Your task
Rewrite the listing between the lines holding "This screenshot has height=420, width=978." and "(x=82, y=17)", inclusive, as a numbered list without blank lines. Leave the pictures out.

Records for the task
○ ○ ○ ○ ○
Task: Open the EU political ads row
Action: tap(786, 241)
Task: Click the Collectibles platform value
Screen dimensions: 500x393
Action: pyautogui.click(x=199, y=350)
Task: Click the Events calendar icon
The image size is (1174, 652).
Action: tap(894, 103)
○ ○ ○ ○ ○
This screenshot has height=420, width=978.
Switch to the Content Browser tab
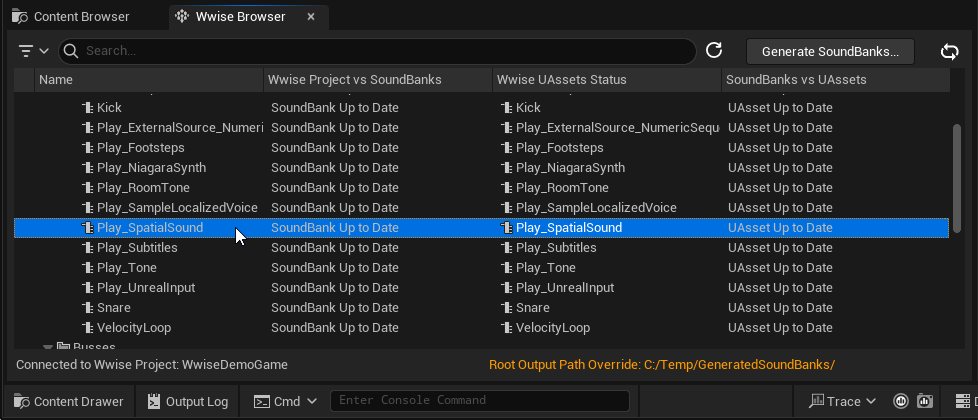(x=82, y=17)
○ ○ ○ ○ ○
Solution for this problem
1. This screenshot has height=420, width=978.
2. Switch to the Content Browser tab
3. (x=82, y=17)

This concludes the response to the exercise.